PROBLEM TO SOLVE = Go through the data underneath and report how many lines hold the string "will", giving only the number.

Data entries:

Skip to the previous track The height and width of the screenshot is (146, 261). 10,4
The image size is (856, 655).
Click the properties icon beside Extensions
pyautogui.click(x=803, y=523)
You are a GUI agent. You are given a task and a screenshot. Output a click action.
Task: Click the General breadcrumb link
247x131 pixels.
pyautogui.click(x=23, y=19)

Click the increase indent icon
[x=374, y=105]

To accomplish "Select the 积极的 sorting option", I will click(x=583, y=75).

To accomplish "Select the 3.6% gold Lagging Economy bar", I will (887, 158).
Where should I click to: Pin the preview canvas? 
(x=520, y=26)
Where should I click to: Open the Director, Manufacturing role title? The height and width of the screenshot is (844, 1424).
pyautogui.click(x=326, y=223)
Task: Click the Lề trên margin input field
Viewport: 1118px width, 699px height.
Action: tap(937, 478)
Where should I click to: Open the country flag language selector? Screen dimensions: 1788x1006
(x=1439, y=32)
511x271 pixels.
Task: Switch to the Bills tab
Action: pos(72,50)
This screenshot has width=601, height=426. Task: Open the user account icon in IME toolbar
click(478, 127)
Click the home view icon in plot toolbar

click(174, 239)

WRITTEN REPLY = 2